Dice influence lives in exactly the SRR range where it's nearly impossible to prove or disprove statistically. An SRR of 6.3 means one fewer 7 about every 126 rolls. To prove that's not random chance, you'd need to track tens of thousands of rolls under controlled conditions. Nobody has done this rigorously in a casino setting.
Variance Buries Everything
Here's the real problem. The standard deviation on a single $6 Place bet is about $6.47. The edge, even at an optimistic skill level, is measured in pennies. You can have a real mathematical advantage and still lose most of your sessions.
The simulation below runs sessions of 100 bets at your chosen SRR. Watch how many sessions are profitable vs. unprofitable:
Compare different skill levels side by side. The differences are smaller than you'd expect:
Normal (SRR 6.0)
Slight edge (SRR 6.3)
Good edge (SRR 7.0)
Huge edge (SRR 8.0)
Why Casinos Aren't Worried
At the most optimistic realistic skill level, you're making roughly $3 an hour on $6 bets. You'll have nights where you lose $300 and nights where you win $400, and neither you nor the casino can tell if it's skill or luck without years of data.
The full breakdown
- The edge is tiny. Even a genuine dice influencer at SRR 6.3 is making about 10 cents per bet. At $6 Place bets, that's $10 per 100 bets. Compare that to the hundreds they might win or lose from pure variance in the same session.

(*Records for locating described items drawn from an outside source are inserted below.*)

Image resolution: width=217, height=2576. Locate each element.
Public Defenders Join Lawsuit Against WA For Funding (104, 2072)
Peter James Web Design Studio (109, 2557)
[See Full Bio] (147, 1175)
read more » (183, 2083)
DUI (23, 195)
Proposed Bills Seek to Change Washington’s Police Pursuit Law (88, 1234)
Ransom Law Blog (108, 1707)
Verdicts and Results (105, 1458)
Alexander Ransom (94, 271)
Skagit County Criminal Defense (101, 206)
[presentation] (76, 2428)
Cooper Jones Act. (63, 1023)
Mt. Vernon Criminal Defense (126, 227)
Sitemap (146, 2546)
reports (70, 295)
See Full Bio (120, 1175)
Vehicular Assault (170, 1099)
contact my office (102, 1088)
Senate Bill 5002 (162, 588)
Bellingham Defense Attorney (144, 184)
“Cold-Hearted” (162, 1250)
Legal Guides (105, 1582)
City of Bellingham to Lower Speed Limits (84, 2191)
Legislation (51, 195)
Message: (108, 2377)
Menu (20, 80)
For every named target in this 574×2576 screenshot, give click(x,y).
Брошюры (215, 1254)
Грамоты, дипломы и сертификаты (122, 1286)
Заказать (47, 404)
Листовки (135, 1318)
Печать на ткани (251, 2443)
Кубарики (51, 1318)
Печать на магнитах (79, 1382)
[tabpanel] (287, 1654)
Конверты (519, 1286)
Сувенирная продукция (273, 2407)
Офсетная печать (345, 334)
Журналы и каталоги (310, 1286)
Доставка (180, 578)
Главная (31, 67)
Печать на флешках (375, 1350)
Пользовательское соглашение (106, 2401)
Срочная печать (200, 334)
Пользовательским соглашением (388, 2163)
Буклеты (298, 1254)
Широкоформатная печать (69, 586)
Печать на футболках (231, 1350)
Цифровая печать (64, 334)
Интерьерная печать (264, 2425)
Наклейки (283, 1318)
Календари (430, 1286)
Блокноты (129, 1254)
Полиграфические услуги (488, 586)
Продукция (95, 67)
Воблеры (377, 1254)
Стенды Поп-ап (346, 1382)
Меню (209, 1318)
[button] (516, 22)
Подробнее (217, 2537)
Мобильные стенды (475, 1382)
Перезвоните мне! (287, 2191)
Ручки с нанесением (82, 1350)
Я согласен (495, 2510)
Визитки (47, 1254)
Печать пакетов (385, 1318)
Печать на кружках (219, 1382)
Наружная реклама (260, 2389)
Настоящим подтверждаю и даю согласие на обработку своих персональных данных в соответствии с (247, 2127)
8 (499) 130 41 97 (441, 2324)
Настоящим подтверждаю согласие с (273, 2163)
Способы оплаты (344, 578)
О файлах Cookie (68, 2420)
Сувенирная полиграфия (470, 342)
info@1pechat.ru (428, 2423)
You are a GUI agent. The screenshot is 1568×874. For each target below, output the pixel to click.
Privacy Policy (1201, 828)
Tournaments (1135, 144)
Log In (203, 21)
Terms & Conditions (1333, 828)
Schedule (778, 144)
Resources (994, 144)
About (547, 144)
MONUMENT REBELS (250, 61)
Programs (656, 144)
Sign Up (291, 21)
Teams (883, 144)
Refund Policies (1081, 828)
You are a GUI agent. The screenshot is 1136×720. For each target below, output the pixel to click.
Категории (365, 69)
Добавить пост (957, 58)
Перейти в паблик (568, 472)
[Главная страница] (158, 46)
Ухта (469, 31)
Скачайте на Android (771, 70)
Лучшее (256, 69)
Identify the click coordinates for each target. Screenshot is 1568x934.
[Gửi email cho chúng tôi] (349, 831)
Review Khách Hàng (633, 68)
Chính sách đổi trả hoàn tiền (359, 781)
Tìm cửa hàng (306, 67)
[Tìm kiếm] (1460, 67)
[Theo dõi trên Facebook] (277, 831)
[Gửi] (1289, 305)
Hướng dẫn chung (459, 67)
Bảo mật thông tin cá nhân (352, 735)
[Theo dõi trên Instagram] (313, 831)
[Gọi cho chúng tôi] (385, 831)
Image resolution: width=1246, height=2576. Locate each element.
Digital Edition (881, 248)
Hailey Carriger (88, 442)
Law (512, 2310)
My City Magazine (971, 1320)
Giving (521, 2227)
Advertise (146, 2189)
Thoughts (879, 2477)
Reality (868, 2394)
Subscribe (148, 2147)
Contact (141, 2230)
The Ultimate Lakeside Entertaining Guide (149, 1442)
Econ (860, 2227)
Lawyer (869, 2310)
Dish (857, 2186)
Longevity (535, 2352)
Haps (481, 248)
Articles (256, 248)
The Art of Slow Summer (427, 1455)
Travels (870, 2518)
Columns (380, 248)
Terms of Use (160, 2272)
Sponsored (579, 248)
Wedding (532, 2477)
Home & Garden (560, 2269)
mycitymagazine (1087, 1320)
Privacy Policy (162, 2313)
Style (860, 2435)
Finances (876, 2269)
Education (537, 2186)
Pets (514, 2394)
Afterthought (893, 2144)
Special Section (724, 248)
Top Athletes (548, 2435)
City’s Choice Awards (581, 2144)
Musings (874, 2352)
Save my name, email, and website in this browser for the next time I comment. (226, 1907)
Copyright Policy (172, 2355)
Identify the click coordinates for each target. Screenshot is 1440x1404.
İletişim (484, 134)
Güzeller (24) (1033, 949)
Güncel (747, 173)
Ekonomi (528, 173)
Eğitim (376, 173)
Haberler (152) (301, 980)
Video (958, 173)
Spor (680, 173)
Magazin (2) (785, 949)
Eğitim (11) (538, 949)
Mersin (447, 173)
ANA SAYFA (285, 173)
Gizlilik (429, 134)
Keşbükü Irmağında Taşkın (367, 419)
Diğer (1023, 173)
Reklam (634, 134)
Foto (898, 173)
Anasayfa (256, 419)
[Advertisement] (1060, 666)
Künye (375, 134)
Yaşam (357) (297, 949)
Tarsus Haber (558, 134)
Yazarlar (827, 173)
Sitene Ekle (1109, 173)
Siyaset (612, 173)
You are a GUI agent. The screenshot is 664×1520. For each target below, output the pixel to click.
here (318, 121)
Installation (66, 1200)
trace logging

- Variance makes it invisible. The casino can't distinguish a skilled shooter from a lucky one without tracking thousands of rolls.
- Time and table limits. Craps is slow. You might resolve 30 to 40 bets per hour. At SRR 6.3 and $6 bets, your expected hourly profit is about $3.
- Most players bet poorly. Even a player with genuine dice influence often makes high-house-edge bets (hardways, propositions) that wipe out any edge from controlled throwing.
The realistic range of SRR 6.2 to 6.5, even if achieved, sits in a no man's land where the edge may be real but the results look indistinguishable from a lucky player.
The "would bankrupt casinos" argument imagines dice influence as a switch: either you can control the dice or you can't. It's more useful to think of it as a dial. Even if you can turn it, the back wall means you can barely nudge it. And a barely-nudged dial, filtered through the noise of variance, looks exactly like randomness. That isn't a disproof. It's a statement about the limits of what we can observe.
The Broader Lesson
This pattern — a small real effect buried in large variance — shows up everywhere. Hiring, medicine, business strategy. The question is rarely "is the effect real?" It's "is the effect large enough to distinguish from noise with the data I have?" Most heated debates are really arguments about effects too small for the available evidence to resolve. Knowing that changes how you engage with the question.